O Porão ( parte II )
(leia também A Casa e O Porão)
Sábado à noite. Não recordo quando teria se dado, pela última vez, a sua não aparição nesse dia. Talvez, óbvio aliás, por ser o momento em que tudo teria acontecido. Nunca me importei com a diferença de idade entre nós e, por vezes, fui vítima de chacota e escárnio dos que percebiam as minhas intenções. A simples ideia de existir algo entre nós se tornava um tanto quanto ridículo. Não para mim, que via a mesma energia, a mesma vontade de viver, o mesmo desejo, entre aquelas duas pessoas com idades tão distintas.
Sábado. Para muitos, um dia especial, reservado a festas, ao descanso ou a bons momentos com a família. Mas também poderia ser um dia para aproveitar a solidão, tão prazeirosa quanto, às vezes, dolorosa.

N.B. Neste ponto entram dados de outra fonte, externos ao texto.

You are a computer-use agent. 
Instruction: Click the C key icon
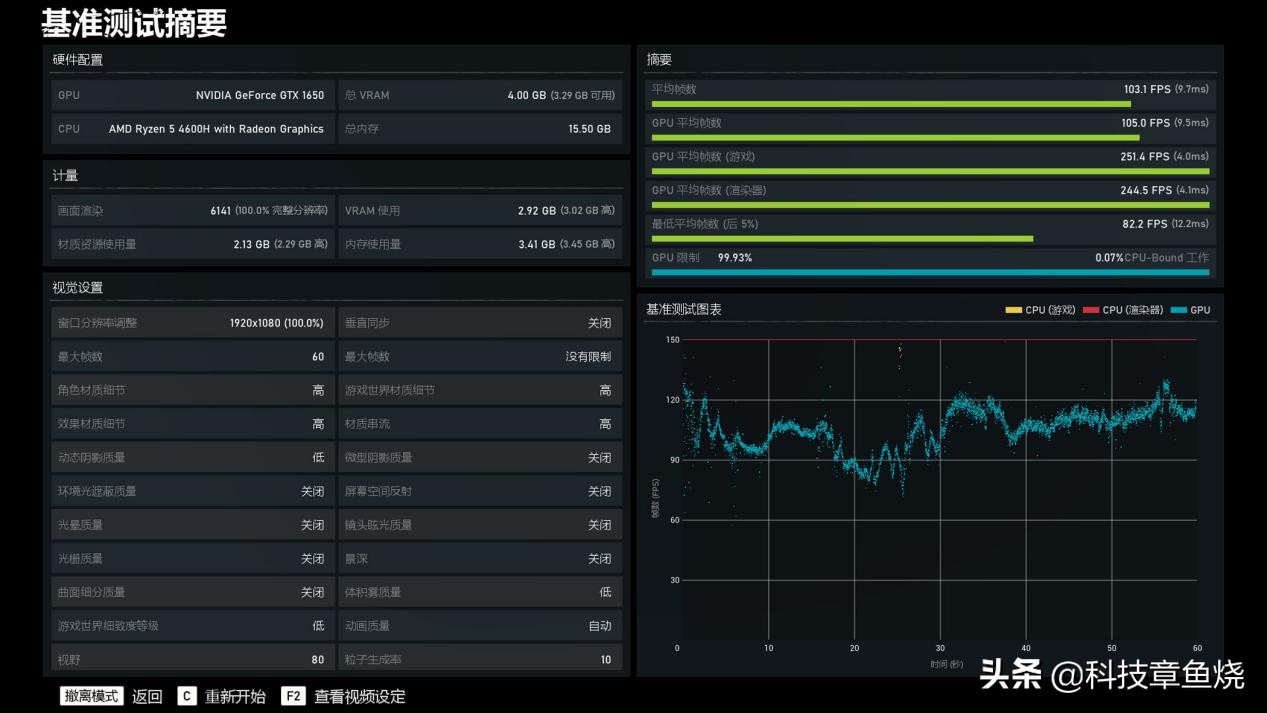[187, 696]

Poderia permanecer longas horas digitando nessa velha máquina de escrever, cujo som característico tanto prazer e nostalgia me trazem, não fosse a sua presença, incômoda de certa forma, sempre à distância de três ou quatro passos às minhas costas. Nunca aproximou-se mais que isso. Cheguei a lhe dizer que não tivesse medo, pois todo o mal que eu poderia lhe causar já o teria feito. Por isso esse texto será bastante breve. Não me sinto muito à vontade para contar-lhe, leitor, a nossa história.
Sempre me desagradou que olhares fossem despertados por aquele corpo que, apesar de ainda bastante miúdo, exalava sensualidade. Ela até podia ser inocente, e realmente o era, mas não os rapazes da rua, que competiam entre si, promovendo galanteios, desde os mais infantis até os mais elaborados. Seria questão de tempo para que algum daqueles garotos boçais conseguisse seu intento e a corrompesse.

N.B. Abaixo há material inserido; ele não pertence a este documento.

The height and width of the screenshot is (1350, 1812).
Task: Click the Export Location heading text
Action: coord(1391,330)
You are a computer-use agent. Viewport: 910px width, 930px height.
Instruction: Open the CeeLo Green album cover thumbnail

Por isso acredito ter agido na hora certa, no dia certo. O porão dificilmente seria investigado, a menos que eu, em algum momento de insanidade, confabulasse a alguém, coisa que não contava fazer. Naquele porão, ela estaria sempre próxima a mim, segura, protegida, longe dos rapazes afoitos que, seduzidos por sua beleza, insistiam em importuná-la. Permaneceria em carne, pele e ossos, a centímetros da superfície porém, em espírito, continuaria me visitando todo sábado à noite, pelo resto dos meus dias.